In the career of an astronomer, it’s hard to overstate the scale of a recent find by a team at Chile’s Very Large Telescope (VLT).
Pasquale Panuzzo, a research engineer and lead author of the team’s recently released work, certainly didn’t.
“It’s a real unicorn. This is the kind of discovery you make once in your research life,” Panuzzo said in a statement by the European Southern Observatory. “So far, black holes this big have only ever been detected in distant galaxies.”
How big is the Milky Way’s newest known black hole? About 33 times the size of the sun — about 50% bigger than the previous galactic record-holder.
Largest black hole of its kind
Gaia-BH3 is the largest black hole of its kind — one formed from a supernova — in our galaxy. Only Sagittarius A, the gravity vacuum the Milky Way rotates around, is bigger. But unlike Gaia-BH3, it didn’t come from a stellar explosion.
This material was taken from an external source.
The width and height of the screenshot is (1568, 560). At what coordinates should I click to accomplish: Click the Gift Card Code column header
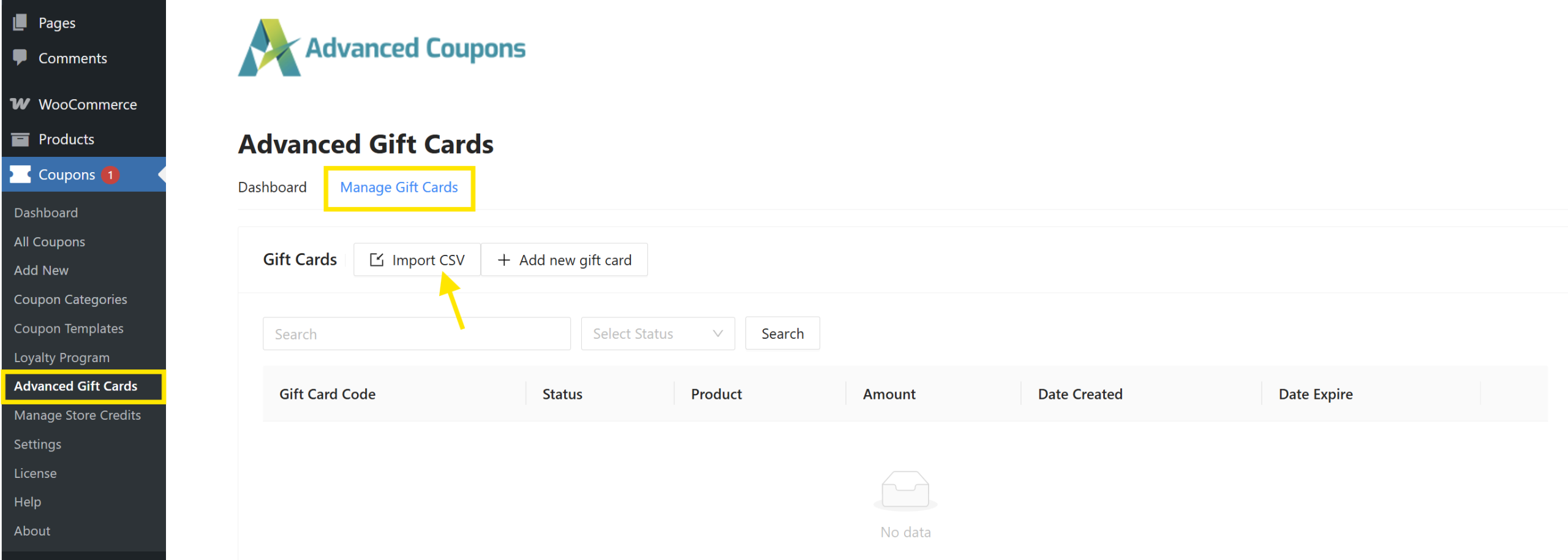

An extensive European Space Agency team led by Panuzzo submitted its findings to the journal Astronomy & Astrophysics earlier this month. They detail the colossal structure, which they’ve never properly seen through the VLT or other instruments, but can infer to exist based on the movement of a lone star known to be its companion.
The astronomers said more finds like Gaia-BH3 could await. The black hole orbits a location relatively near Earth, at only 2,000 light years away. Because the companion star’s activity triggered the discovery, the door to others like it is wide open.
The Milky Way hosts around 50 confirmed or suspected black holes. But there could be thousands or millions more, based on how many stars have likely died in the galaxy’s 13.6-billion-year history.
More discoveries to come
The next wave of data from Gaia, the space telescope mapping the Milky Way, could reveal more black holes like Gaia-BH3. It’s slated for early 2025 at the earliest, which partly explains why the current team decided to release its discovery early.
“We took the exceptional step of publishing this paper based on preliminary data ahead of the forthcoming Gaia release because of the unique nature of the discovery,” co-author Elisabetta Caffau said. Now, other astronomers can get a jump start on any opportunities to find similar new black holes.
Titanic as it is in our galaxy, Gaia-BH3 is a blip on the universal radar of black hole size. One supermassive black hole currently careening through space is as big as 20 million suns.